There are lacunae in the case presented that are inexplicable except that they would tend to undercut the thesis:
1. Marshall shot down the initial plan in December 1940 - surely that decision had to be supported by a War Dept staff study giving the reasons for infeasibility?
2. Stark (particularly, as Chief of Naval Operations) and Marshall on morning of 7 Dec failed to re-alert Pearl Harbour in a timely manner after receiving latest Purple decrypts - was that not covered in the Pearl hearings carried out subsequently?
3. MacArthur was 'unavailable' when subordinate requested to send Philippine B-17s to bomb Japanese, resulting in their destruction on the ground - was the reason not uncovered in subsequent investigation?
4. Chennault's credibility is oversold - he had a ridiculous plan in 1942/43 to bring Japan to its knees in 6 months if he could only get 150 bombers - ignoring logistics (1 ton of bombs dropped required 18 tons carried over the 'Hump' at a time when capacity was 2000 tons/month). Rightly opposed by Stillwell on the grounds that the Chinese could not defend the airfields from a resulting Japanese ground attack, as was subsequently shown in 1944, he went to Roosevelt undercutting the chain of command.

It is also lacking some context on the decision-making bureaucracy and personnel operative in D.C. at this time ( e.g. Admiral Towers is mentioned but not his role).

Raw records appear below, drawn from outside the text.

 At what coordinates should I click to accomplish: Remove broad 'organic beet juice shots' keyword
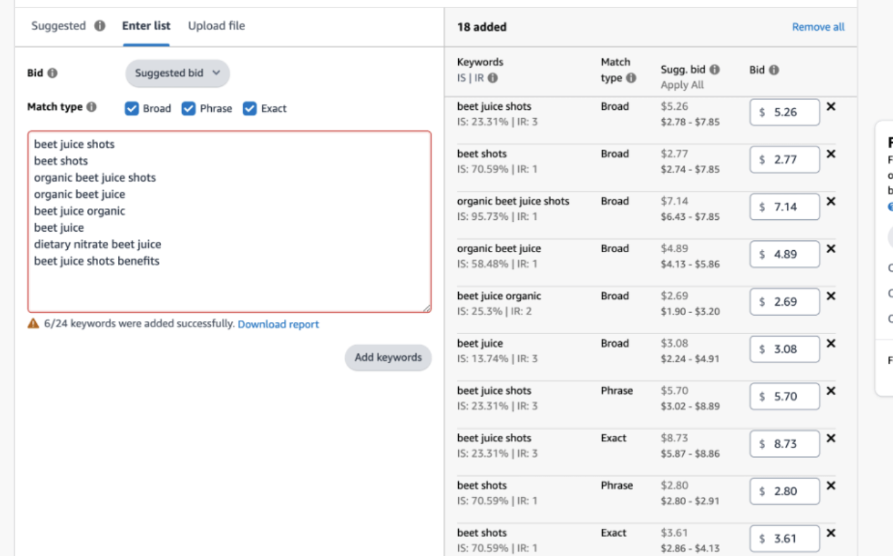click(x=831, y=201)
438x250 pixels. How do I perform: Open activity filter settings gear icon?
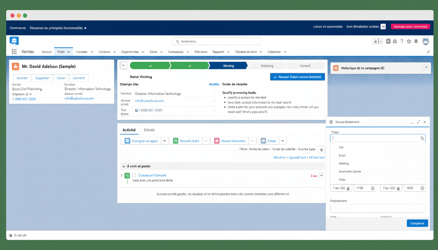point(321,149)
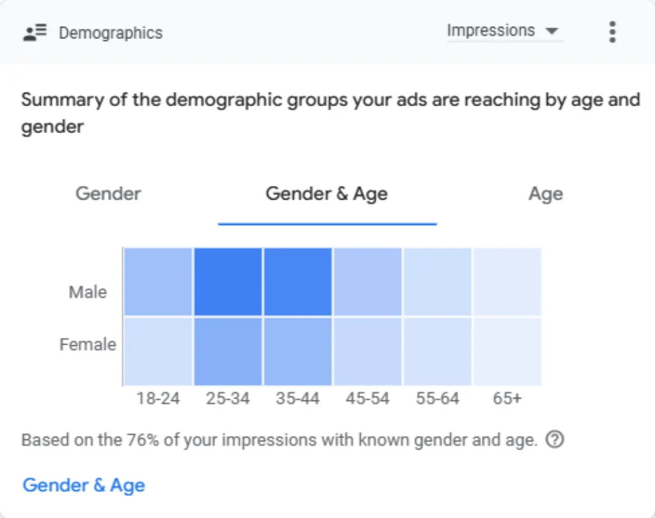This screenshot has width=655, height=518.
Task: Select the Female 55-64 heatmap cell
Action: 438,351
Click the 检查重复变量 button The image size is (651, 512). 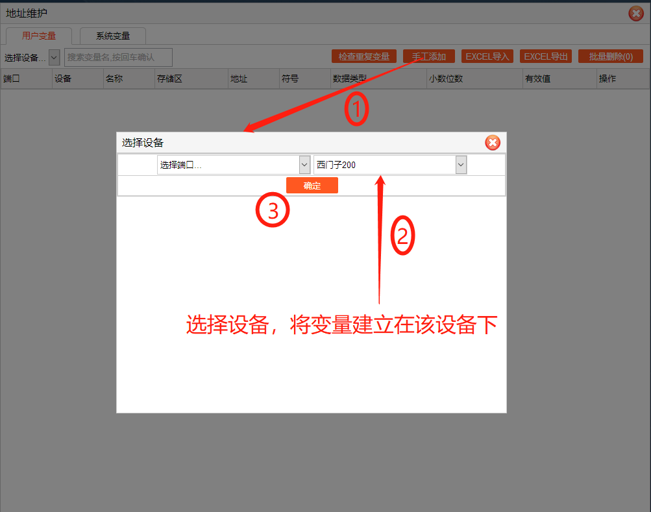click(363, 56)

Annoyed by one thing: the attempt to use (patently false) allegations of Iraq involvement in 9/11 in concluding chapter's discussion of justification for retaliatory versus preventative strikes.

Otherwise, it is well written, fascinating and worthwhile for those interested in this time. Lots of interestingly bad afterlife for some of these characters (William Pawley, General Mow).